У нас с Ириной Александровной легкие, но насыщенные диалоги происходили всегда, было о чем поговорить. И это огромное счастье. Наши с ней разговоры об искусстве всегда схватывались случайно. Я звонил по какому-то делу, и «кстати» начинали разговаривать. Например, на выставке «Импрессионисты и передвижники», я поражался, как она свела все вместе, и как это очень умно было сделано. Действительно, можно говорить о некоторых русских художниках, которые сами не осознавая, уже прокапывали дорогу к импрессионизму. Причем в одиночку, как Серов в картине «Девочка с персиками». И, кроме того, неожиданные столкновения возникали, «бывают странные сближения», как писал Александр Сергеевич, и она их специально делала, как выяснилось из разговора. Я ей позвонил как-то по делу, а потом без паузы подклеил новый монтажный план и говорю:
— Ирина Александровна, какая выставка!
А она радовалась, как девочка: Вам понравилось! Правда?!

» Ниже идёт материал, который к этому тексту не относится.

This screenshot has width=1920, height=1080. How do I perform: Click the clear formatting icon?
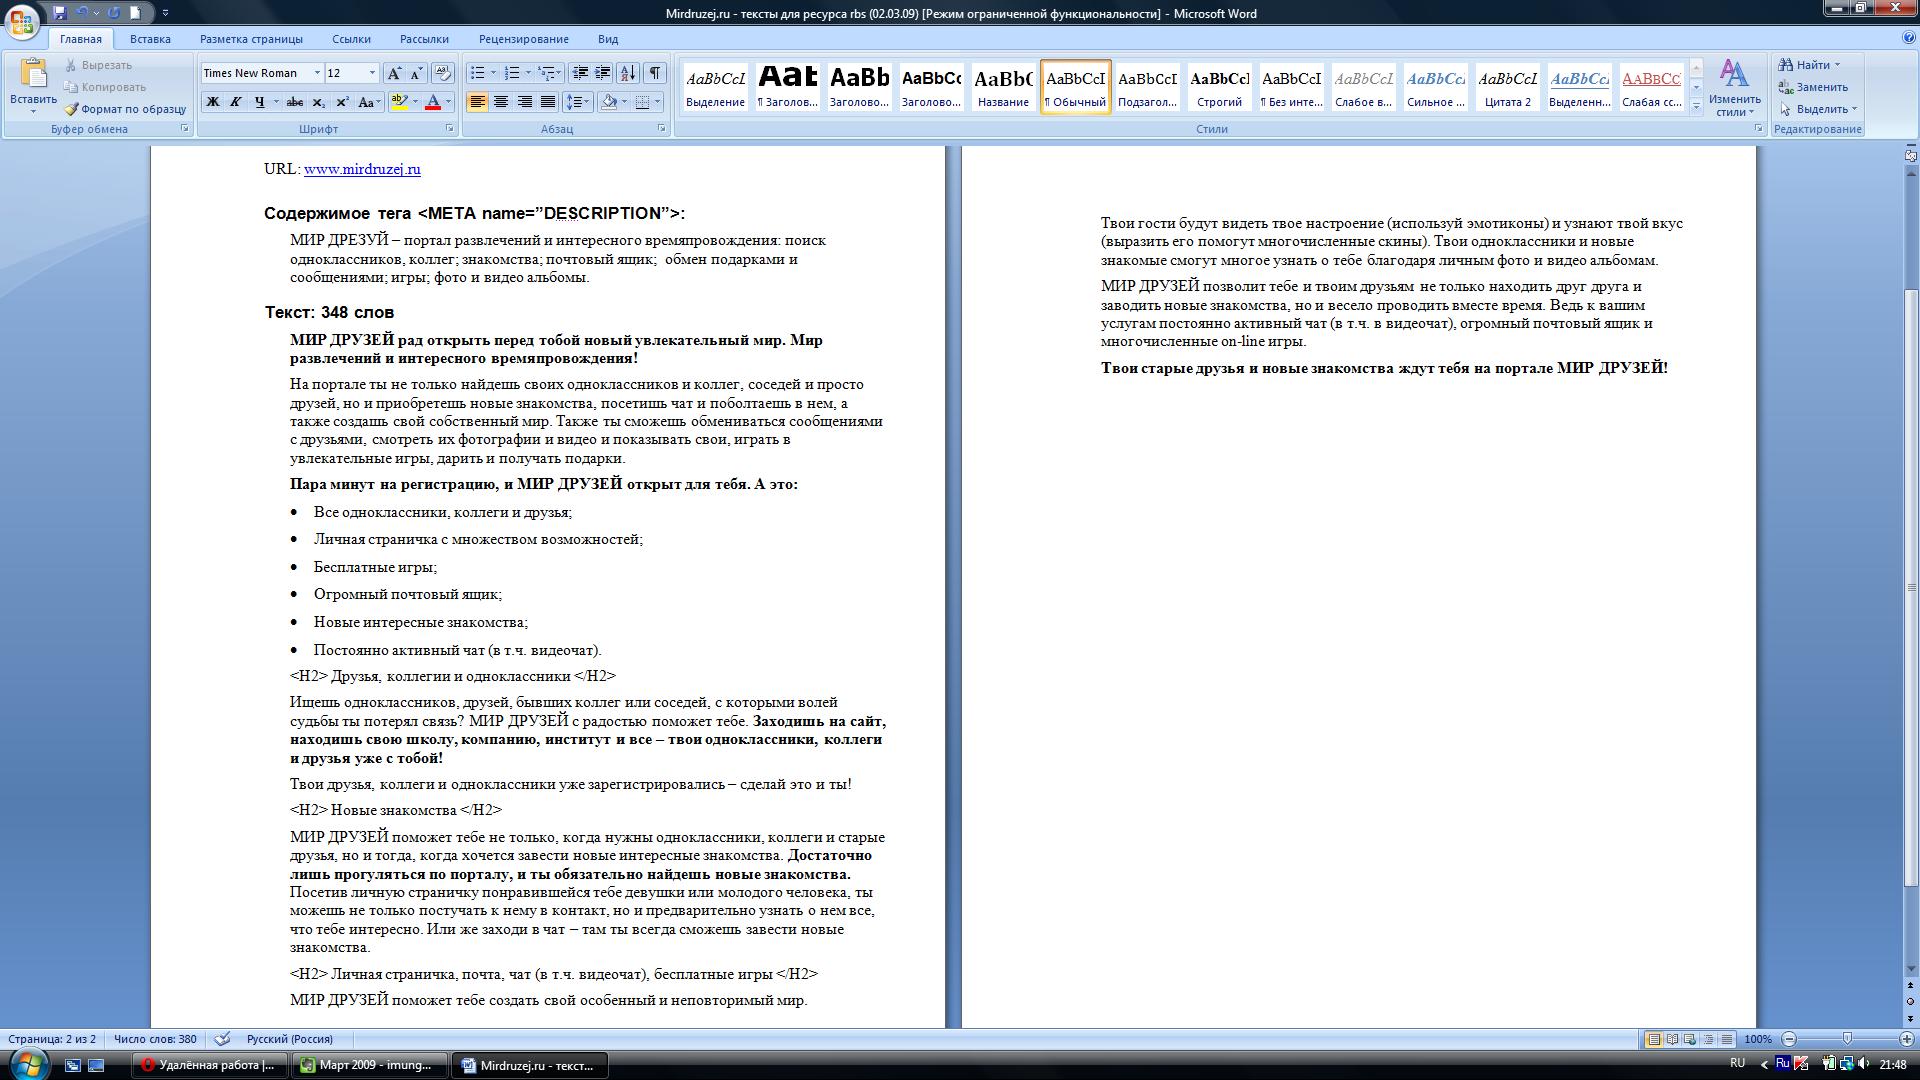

Я говорю, не то что понравилось, это гораздо больше! Это такое столкновение и на уровне искусства, философии, и на уровне объема жизни, и на уровне понимания, что такое живопись, как таковая. И говорю: слушайте, там у вас висит работа Крамского «Портрет Литовченко», а тут же рядом картина Эдуарда Мане. Она отвечает: да, я специально их повесила рядом.
Я: А ведь совсем не известно, кто из них держит пальму первенства.
Она согласилась со мной.
Я: А вы обратили внимание, как Крамской написал у Литовченко руку, в которой он держит сигару, он же ее написал, как китайские иероглиф, одним росчерком кисти, это высший пилотаж мастерства. Ты видишь, что он держит сигарету, но это сделано одним движением, как если бы он подписывал письмо.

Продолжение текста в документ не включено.